Prevent the overflow in the calculation of the next page directory.

The overflow causes the wraparound with consequent corruption of the
(almost) whole address space mapping.

As Alan noted, pmap_copy() does not require the wrap-around checks
because it cannot be applied to the kernel's pmap.

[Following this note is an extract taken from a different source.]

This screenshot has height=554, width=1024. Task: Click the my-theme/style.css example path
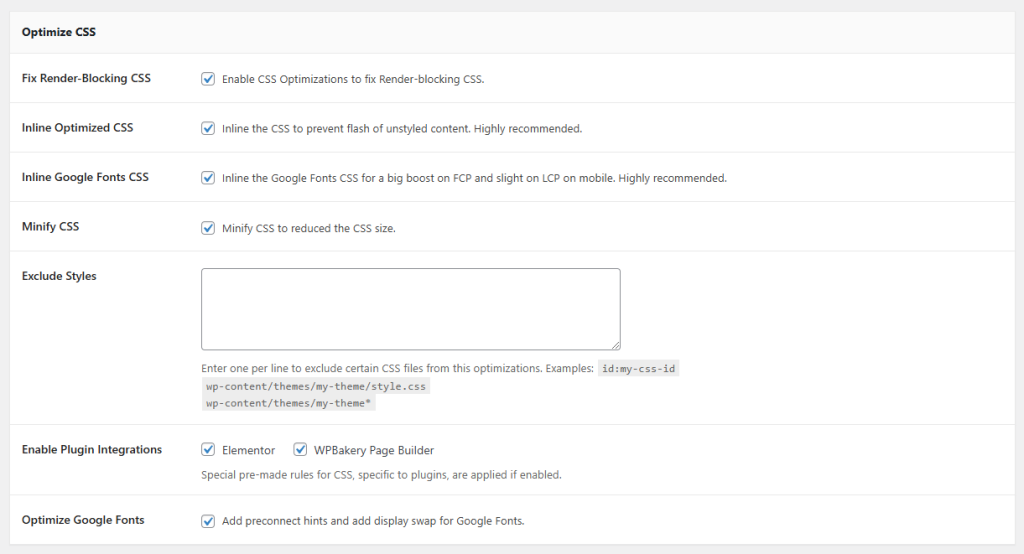point(315,386)
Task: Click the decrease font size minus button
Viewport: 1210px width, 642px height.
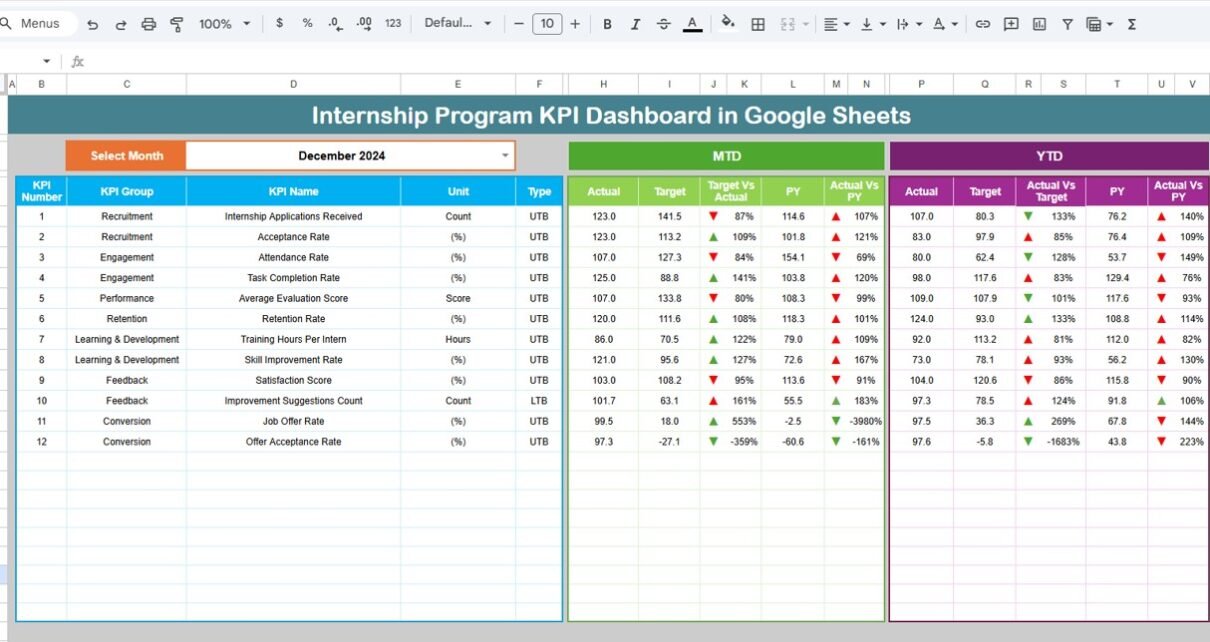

The checks there are
included for consistency.

Reported and tested by:	kris (i386/pmap.c:pmap_remove() part)
Reviewed by:	alc
MFC after:	1 week
This commit is contained in:
kib 2008-03-23 07:07:27 +00:00
parent fcd39263e4
commit 53a15ee1ea
2 changed files with 24 additions and 0 deletions

View File

@ -2444,12 +2444,16 @@ pmap_remove(pmap_t pmap, vm_offset_t sva, vm_offset_t eva)
pml4e = pmap_pml4e(pmap, sva);
if ((*pml4e & PG_V) == 0) {
va_next = (sva + NBPML4) & ~PML4MASK;
if (va_next < sva)
va_next = eva;
continue;
}
pdpe = pmap_pml4e_to_pdpe(pml4e, sva);
if ((*pdpe & PG_V) == 0) {
va_next = (sva + NBPDP) & ~PDPMASK;
if (va_next < sva)
va_next = eva;
continue;
}
@ -2457,6 +2461,8 @@ pmap_remove(pmap_t pmap, vm_offset_t sva, vm_offset_t eva)
* Calculate index for next page table.
*/
va_next = (sva + NBPDR) & ~PDRMASK;
if (va_next < sva)
va_next = eva;
pde = pmap_pdpe_to_pde(pdpe, sva);
ptpaddr = *pde;
@ -2672,16 +2678,22 @@ pmap_protect(pmap_t pmap, vm_offset_t sva, vm_offset_t eva, vm_prot_t prot)
pml4e = pmap_pml4e(pmap, sva);
if ((*pml4e & PG_V) == 0) {
va_next = (sva + NBPML4) & ~PML4MASK;
if (va_next < sva)
va_next = eva;
continue;
}
pdpe = pmap_pml4e_to_pdpe(pml4e, sva);
if ((*pdpe & PG_V) == 0) {
va_next = (sva + NBPDP) & ~PDPMASK;
if (va_next < sva)
va_next = eva;
continue;
}
va_next = (sva + NBPDR) & ~PDRMASK;
if (va_next < sva)
va_next = eva;
pde = pmap_pdpe_to_pde(pdpe, sva);
ptpaddr = *pde;
@ -3485,16 +3497,22 @@ pmap_copy(pmap_t dst_pmap, pmap_t src_pmap, vm_offset_t dst_addr, vm_size_t len,
pml4e = pmap_pml4e(src_pmap, addr);
if ((*pml4e & PG_V) == 0) {
va_next = (addr + NBPML4) & ~PML4MASK;
if (va_next < addr)
va_next = end_addr;
continue;
}
pdpe = pmap_pml4e_to_pdpe(pml4e, addr);
if ((*pdpe & PG_V) == 0) {
va_next = (addr + NBPDP) & ~PDPMASK;
if (va_next < addr)
va_next = end_addr;
continue;
}
va_next = (addr + NBPDR) & ~PDRMASK;
if (va_next < addr)
va_next = end_addr;
pde = pmap_pdpe_to_pde(pdpe, addr);
srcptepaddr = *pde;

View File

@ -2046,6 +2046,8 @@ pmap_remove(pmap_t pmap, vm_offset_t sva, vm_offset_t eva)
* Calculate index for next page table.
*/
pdnxt = (sva + NBPDR) & ~PDRMASK;
if (pdnxt < sva)
pdnxt = eva;
if (pmap->pm_stats.resident_count == 0)
break;
@ -2194,6 +2196,8 @@ pmap_protect(pmap_t pmap, vm_offset_t sva, vm_offset_t eva, vm_prot_t prot)
unsigned pdirindex;
pdnxt = (sva + NBPDR) & ~PDRMASK;
if (pdnxt < sva)
pdnxt = eva;
pdirindex = sva >> PDRSHIFT;
ptpaddr = pmap->pm_pdir[pdirindex];
@ -2782,6 +2786,8 @@ pmap_copy(pmap_t dst_pmap, pmap_t src_pmap, vm_offset_t dst_addr, vm_size_t len,
("pmap_copy: invalid to pmap_copy page tables"));
pdnxt = (addr + NBPDR) & ~PDRMASK;
if (pdnxt < addr)
pdnxt = end_addr;
ptepindex = addr >> PDRSHIFT;
srcptepaddr = src_pmap->pm_pdir[ptepindex];